## Your objective
Copy the following rows verbatim, starting with the line that contains "You are a GUI" and continuing through the line that contains "This screenshot has width=1522, height=1102.", and reproduce nothing else.

## Records for processing
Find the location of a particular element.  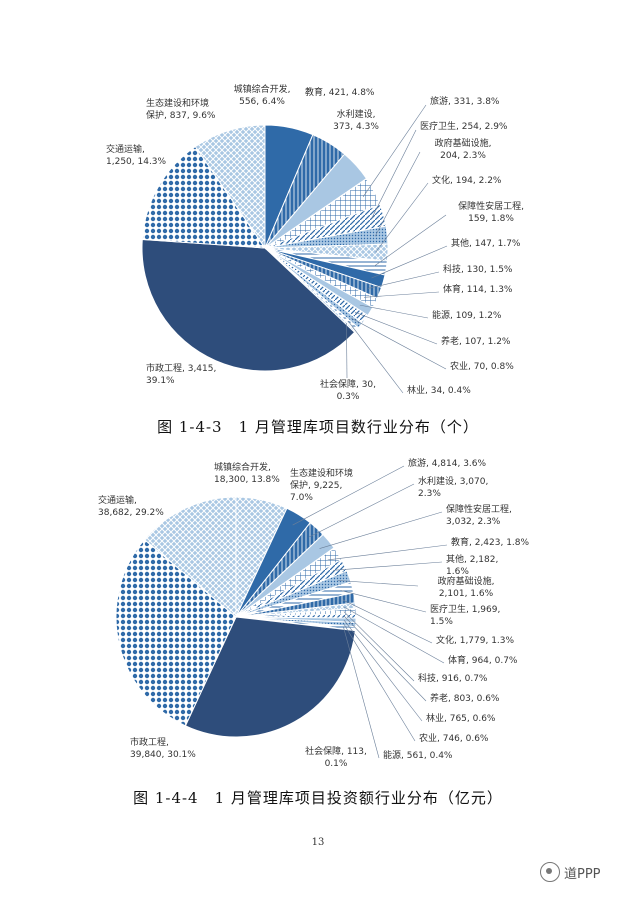

slice-label-sports: 体育, 114, 1.3% is located at coordinates (478, 289).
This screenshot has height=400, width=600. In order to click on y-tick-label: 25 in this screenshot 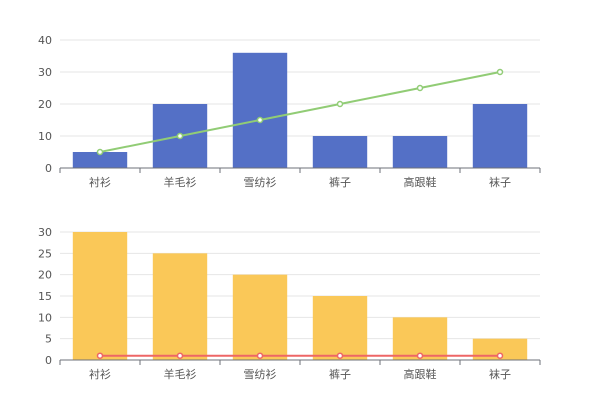, I will do `click(45, 254)`.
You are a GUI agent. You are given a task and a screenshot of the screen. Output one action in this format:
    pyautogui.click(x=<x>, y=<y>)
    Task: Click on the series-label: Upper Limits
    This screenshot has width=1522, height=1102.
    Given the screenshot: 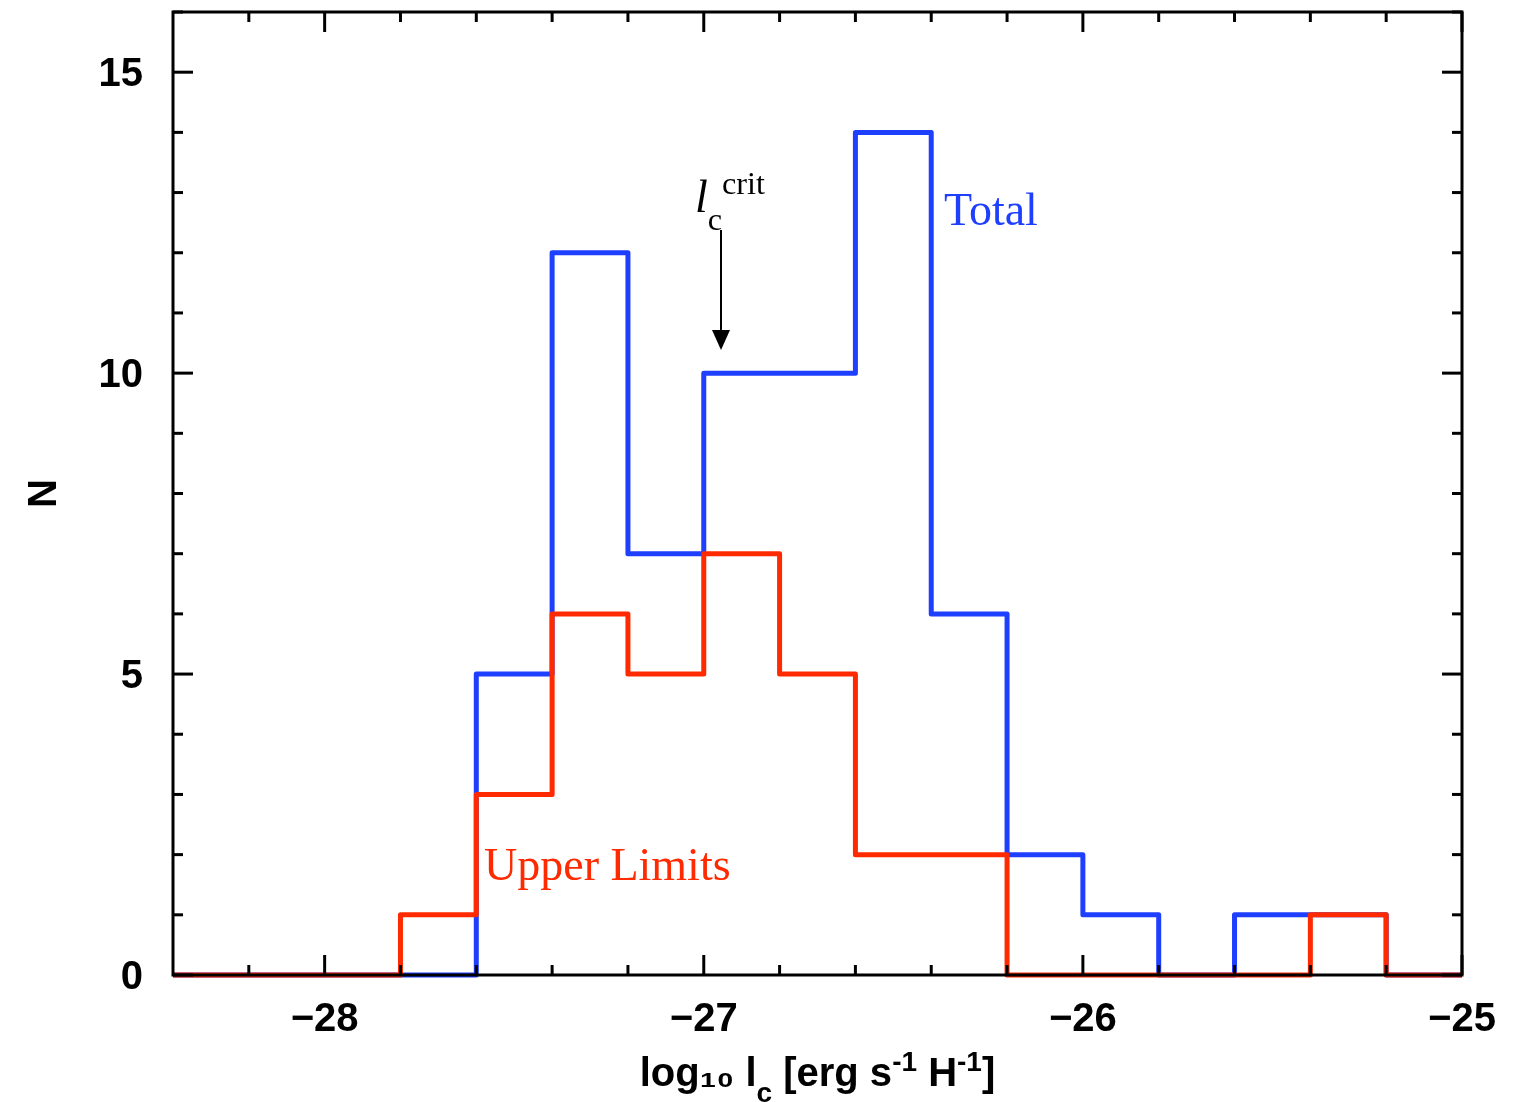 What is the action you would take?
    pyautogui.click(x=608, y=864)
    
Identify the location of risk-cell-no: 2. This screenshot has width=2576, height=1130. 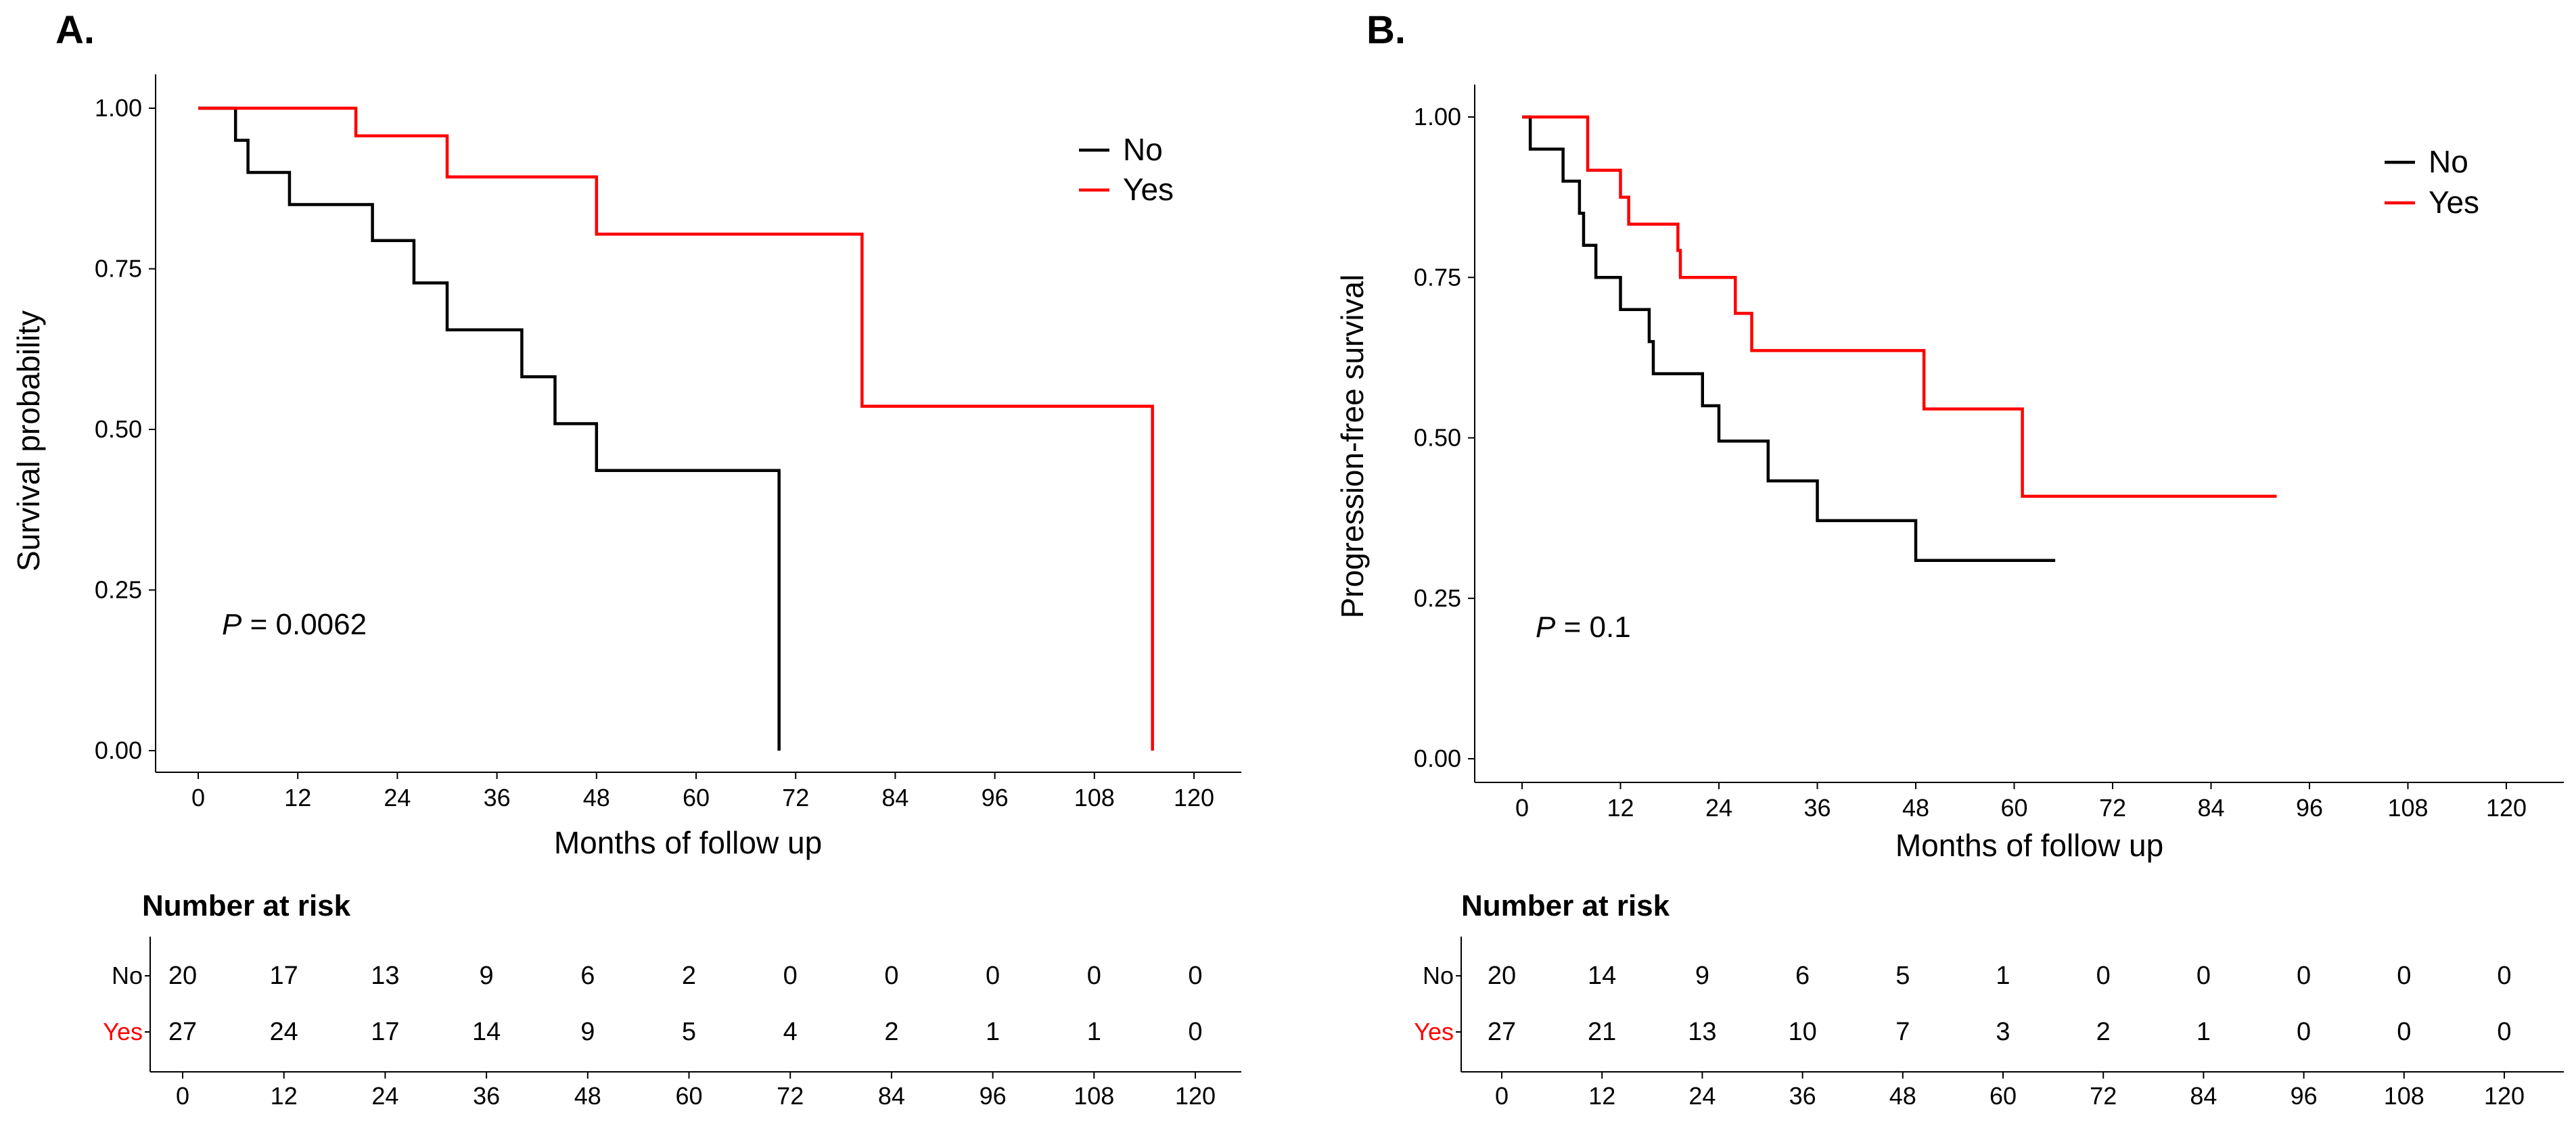
(689, 976).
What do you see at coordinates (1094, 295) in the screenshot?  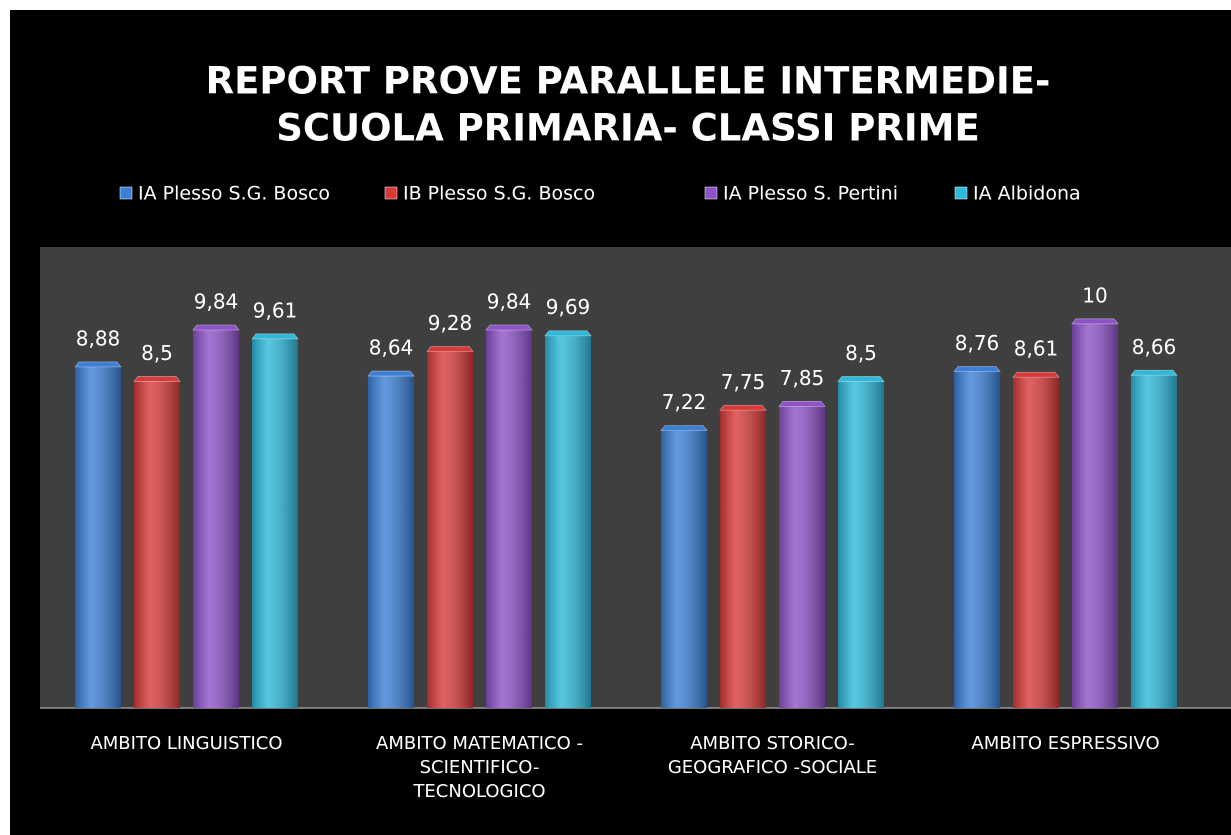 I see `value-label: 10` at bounding box center [1094, 295].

## The completed task
You are a GUI agent. You are given a task and a screenshot of the screen. Output one action in this format:
    pyautogui.click(x=<x>, y=<y>)
    Task: Click on the series-label: Upper Limits
    This screenshot has width=1522, height=1102.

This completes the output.